WORK ITEM: Copy each line of the entries that includes the word "from".
___ SOURCE MATERIAL ___
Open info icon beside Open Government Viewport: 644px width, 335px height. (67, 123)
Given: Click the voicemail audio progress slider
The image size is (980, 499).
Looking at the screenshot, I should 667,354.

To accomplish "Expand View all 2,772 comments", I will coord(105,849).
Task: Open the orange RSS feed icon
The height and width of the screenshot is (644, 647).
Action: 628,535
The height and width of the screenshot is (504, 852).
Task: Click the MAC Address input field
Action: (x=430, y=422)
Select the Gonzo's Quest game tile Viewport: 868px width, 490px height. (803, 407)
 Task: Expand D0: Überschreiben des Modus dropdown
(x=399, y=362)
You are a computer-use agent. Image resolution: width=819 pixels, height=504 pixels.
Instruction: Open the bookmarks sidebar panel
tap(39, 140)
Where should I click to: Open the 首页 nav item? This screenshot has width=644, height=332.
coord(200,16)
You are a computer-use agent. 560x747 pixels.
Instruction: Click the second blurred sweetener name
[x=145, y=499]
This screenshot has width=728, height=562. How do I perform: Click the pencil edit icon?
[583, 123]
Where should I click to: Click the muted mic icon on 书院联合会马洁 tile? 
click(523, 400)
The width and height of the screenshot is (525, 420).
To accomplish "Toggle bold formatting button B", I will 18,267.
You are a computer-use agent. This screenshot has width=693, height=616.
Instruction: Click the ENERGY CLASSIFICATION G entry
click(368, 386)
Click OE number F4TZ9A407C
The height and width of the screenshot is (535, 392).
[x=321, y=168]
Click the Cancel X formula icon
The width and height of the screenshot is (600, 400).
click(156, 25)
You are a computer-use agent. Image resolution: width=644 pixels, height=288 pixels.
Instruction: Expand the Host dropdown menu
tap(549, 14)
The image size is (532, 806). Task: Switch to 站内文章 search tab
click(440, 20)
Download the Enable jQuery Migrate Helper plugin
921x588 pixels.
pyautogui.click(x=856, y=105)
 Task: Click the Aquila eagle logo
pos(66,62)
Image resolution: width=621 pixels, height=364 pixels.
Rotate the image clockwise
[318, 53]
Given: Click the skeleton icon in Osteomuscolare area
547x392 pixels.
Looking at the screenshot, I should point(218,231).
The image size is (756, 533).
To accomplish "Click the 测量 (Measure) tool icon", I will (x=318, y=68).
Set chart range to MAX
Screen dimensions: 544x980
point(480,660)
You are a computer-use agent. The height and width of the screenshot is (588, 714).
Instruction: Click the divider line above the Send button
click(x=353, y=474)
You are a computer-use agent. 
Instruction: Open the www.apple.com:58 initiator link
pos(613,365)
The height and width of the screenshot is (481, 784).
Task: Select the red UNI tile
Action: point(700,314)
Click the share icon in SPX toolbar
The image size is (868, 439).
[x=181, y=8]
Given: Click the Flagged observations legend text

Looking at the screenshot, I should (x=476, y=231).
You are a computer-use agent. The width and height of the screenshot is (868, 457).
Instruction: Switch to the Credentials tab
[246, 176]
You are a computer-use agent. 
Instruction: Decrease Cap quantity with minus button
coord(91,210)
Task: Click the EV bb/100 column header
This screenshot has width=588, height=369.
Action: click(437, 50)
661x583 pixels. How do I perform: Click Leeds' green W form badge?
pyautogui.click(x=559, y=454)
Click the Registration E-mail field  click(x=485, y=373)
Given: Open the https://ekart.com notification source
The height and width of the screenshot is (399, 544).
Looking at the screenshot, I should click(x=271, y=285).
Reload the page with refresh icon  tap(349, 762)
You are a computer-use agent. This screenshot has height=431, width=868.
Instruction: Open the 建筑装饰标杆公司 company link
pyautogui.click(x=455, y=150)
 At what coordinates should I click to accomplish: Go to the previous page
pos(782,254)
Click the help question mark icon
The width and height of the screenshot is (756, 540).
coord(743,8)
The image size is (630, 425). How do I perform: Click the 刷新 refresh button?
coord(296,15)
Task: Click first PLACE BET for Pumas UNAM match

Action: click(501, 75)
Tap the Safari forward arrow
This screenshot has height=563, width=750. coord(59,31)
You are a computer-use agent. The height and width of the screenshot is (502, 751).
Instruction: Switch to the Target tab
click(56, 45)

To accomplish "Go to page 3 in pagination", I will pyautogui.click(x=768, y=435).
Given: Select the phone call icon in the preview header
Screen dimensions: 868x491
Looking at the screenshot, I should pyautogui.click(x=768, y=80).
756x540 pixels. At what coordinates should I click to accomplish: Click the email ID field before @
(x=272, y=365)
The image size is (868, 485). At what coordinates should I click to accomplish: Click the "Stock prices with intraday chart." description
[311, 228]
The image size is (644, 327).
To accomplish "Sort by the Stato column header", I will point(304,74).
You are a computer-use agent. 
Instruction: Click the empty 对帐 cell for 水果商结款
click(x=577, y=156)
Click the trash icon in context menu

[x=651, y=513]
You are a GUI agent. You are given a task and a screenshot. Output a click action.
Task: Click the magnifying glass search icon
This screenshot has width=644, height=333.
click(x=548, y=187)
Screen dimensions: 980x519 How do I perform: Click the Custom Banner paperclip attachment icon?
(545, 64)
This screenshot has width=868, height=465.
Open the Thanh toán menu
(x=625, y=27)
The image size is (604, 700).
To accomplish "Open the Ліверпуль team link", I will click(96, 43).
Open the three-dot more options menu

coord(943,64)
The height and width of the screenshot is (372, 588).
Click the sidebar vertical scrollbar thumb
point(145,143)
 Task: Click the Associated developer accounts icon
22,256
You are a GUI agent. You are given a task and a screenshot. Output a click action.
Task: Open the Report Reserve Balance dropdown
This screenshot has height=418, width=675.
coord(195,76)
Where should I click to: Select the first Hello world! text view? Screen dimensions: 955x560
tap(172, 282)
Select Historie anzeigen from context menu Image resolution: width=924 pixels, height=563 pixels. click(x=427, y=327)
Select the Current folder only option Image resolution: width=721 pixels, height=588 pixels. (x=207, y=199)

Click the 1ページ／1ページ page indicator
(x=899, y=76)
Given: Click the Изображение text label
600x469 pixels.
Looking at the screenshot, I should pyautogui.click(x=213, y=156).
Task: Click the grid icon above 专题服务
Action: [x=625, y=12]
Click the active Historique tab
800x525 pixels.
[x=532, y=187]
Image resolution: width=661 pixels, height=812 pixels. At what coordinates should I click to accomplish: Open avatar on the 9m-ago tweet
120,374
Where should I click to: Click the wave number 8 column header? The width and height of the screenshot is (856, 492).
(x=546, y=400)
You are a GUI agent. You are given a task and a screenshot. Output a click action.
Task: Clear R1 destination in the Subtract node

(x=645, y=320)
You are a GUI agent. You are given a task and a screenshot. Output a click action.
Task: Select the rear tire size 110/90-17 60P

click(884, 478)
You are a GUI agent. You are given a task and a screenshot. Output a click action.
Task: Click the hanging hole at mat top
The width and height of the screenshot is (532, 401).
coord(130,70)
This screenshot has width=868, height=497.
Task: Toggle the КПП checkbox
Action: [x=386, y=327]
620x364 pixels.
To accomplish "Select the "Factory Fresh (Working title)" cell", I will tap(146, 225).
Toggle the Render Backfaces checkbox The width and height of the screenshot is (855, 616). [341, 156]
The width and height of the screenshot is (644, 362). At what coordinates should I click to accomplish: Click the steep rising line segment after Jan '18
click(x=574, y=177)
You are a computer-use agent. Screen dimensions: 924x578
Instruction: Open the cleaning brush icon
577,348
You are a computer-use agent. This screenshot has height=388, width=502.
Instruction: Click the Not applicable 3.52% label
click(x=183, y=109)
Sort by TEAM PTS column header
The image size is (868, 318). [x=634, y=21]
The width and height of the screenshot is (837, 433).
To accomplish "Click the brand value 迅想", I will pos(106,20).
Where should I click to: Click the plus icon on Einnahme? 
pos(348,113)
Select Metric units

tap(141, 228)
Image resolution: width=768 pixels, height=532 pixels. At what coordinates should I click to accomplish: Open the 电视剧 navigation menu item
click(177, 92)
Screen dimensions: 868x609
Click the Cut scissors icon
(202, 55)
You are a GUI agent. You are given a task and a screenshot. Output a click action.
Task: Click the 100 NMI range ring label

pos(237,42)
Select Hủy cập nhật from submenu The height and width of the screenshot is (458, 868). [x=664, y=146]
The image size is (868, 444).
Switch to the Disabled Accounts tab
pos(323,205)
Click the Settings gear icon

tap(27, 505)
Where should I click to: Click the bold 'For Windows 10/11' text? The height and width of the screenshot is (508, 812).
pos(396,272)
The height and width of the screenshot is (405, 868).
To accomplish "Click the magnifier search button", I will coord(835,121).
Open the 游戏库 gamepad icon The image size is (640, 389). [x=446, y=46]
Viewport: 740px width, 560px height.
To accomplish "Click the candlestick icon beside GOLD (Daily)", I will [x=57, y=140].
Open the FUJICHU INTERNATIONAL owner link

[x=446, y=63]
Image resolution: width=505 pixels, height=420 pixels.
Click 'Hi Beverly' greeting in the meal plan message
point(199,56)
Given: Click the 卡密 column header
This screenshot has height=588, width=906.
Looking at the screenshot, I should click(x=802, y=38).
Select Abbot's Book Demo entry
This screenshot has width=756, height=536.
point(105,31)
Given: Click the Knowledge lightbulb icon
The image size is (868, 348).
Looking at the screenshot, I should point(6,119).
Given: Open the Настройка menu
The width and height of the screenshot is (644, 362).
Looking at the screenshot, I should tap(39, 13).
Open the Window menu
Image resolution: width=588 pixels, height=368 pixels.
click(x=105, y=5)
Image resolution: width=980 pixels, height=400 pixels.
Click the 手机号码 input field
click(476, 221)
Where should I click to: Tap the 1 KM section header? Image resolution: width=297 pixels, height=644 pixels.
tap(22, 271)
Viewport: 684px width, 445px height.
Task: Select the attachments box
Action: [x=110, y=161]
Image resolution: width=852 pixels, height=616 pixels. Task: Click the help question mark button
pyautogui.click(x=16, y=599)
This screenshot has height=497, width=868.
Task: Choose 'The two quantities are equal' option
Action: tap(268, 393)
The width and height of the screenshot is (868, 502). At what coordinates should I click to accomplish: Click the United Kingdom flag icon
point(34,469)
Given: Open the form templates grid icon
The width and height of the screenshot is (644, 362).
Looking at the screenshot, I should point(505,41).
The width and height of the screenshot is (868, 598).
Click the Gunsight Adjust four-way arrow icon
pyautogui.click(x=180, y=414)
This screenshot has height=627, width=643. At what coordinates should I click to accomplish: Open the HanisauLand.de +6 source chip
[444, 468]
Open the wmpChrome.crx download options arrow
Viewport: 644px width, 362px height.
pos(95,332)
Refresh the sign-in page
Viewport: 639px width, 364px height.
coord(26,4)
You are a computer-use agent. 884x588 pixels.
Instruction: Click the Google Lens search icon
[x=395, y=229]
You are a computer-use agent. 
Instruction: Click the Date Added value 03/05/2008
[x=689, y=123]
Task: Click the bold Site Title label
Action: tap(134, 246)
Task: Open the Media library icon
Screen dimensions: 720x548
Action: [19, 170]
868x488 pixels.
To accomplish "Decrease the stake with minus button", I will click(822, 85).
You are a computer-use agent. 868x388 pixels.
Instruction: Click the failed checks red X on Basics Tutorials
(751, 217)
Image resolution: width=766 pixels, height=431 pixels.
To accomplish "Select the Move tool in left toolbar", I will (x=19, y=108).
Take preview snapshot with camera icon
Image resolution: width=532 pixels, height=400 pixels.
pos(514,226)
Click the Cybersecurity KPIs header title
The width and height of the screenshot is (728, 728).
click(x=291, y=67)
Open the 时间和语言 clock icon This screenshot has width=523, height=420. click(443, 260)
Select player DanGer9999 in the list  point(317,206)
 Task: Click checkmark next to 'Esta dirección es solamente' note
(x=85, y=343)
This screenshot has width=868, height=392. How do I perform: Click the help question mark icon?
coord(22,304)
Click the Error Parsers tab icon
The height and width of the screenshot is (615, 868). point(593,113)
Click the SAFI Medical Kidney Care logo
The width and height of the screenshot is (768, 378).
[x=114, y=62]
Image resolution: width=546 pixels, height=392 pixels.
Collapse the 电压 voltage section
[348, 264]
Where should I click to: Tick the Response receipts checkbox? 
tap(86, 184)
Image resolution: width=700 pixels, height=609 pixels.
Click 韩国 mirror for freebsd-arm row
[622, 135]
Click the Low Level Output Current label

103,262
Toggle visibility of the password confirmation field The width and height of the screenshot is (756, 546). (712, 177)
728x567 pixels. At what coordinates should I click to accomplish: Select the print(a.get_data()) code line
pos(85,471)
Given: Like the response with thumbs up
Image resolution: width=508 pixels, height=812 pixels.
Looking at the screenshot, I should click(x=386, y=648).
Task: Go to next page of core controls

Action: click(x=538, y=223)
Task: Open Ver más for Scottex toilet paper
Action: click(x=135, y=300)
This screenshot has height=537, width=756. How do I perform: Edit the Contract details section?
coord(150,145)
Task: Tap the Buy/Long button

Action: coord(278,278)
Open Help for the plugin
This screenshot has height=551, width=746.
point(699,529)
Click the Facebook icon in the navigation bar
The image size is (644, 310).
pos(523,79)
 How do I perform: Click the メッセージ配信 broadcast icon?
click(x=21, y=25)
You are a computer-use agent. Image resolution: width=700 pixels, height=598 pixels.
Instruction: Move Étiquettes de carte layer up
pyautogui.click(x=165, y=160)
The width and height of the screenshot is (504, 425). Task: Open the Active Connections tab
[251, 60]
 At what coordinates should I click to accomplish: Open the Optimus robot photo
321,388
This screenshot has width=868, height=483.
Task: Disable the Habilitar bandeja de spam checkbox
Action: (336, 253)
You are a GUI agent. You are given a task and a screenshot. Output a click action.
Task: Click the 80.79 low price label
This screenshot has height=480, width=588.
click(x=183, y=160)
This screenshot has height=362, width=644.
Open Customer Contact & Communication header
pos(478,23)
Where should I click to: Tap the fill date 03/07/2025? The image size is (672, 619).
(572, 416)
___
ANSWER BOX:
Select Historie anzeigen from context menu Image resolution: width=924 pixels, height=563 pixels. click(x=427, y=327)
Select Hủy cập nhật from submenu The height and width of the screenshot is (458, 868). [x=664, y=146]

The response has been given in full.